On April 15, 2019, one stream took off in ways Maya never could’ve imagined. In between songs, Maya began describing a red-tailed hawk she was currently rehabilitating. Chat didn’t believe her. “‘You don’t have a hawk in your backyard,’” she remembers the hundred or so viewers saying. “‘There’s no way.’”
Maya disappeared, before bringing the bird back inside. She then launched into the presentation-style program she’d learned in school. “I said, ‘This is Bean. He’s a juvenile red-tailed hawk, the most common widespread bird in North America.’”
Some of her viewers clipped the speech in amazement and posted it on r/LiveStreamFails, a subreddit dedicated to celebrating streaming culture (and its heroes’ many misadventures).
The clip garnered two hundred seventy-five thousand views.
Maya’s supervisor at the zoo was stunned. “The events that we were doing, teaching kids—we would go to classrooms with, like, twenty kids at a time,” Maya says. “So the potential for impact [online] was very obvious, and very fast, and very exciting.”
Another thing she’d begun to realize was that hosting mobile events (as in, those away from the zoo) was a laborious process. Transportation often became a logistical nightmare. Sometimes the humans scared the animals; sometimes the animals scared the humans. With her newfound popularity on Twitch—and graduation quickly approaching—why not invest more time into presenting the same programs, only via streaming?
Following the viral clip of Bean, Maya reveled in her role as the Internet’s favorite wildlife educator, introducing her viewers to falcons, crows, and even raccoons. It was fun, it was stressful, and it quickly became a “real” thing. “I guess there were a lot of moments [in college] where I was wondering what my career was going to look like, because I had no intention of doing content creation as a job,” Maya tells me.
Her parents were a bit dubious of streaming, yet curious. “The first time Maya was home from college, she said she’d streamed last night and made some money,” Vicki tells me. “I was flabbergasted. Why would people pay her to sing? It did not make sense to me.”

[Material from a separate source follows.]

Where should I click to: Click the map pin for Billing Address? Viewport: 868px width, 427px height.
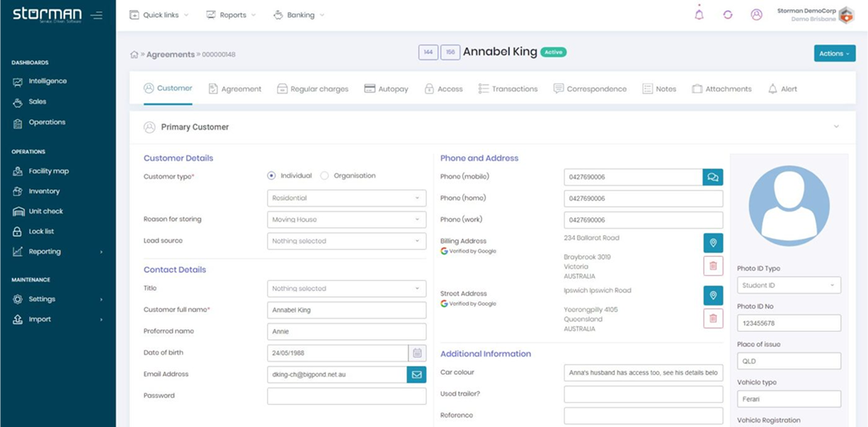tap(712, 243)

Yet her parents had both begun working in tech in the eighties, riding the explosive startup zeitgeist that was spreading across Silicon Valley like wildfire. Vicki cut her teeth under none other than Steve Jobs, serving as his director of hardware quality at NeXT Computer before following him back to Apple (and Pixar, too, where she helped support the teams behind A Bug’s Life and Toy Story 2).
“We know that there are trends, and they have staying power—or not,” she says.
At NeXT, their mission was to build computers that “our friends could afford to buy.” Vicki saw that mission turn from a dream into a reality. “I am holding onto one while I’m having this conversations with you,” she says, motioning to her iPhone.
So when Maya told her parents she was moving to Texas, linking up with the streaming community in Austin, they evaluated the risk against the rising popularity of Twitch.
Eventually, they obliged.
And by February 2021, Maya had opened her very own animal sanctuary.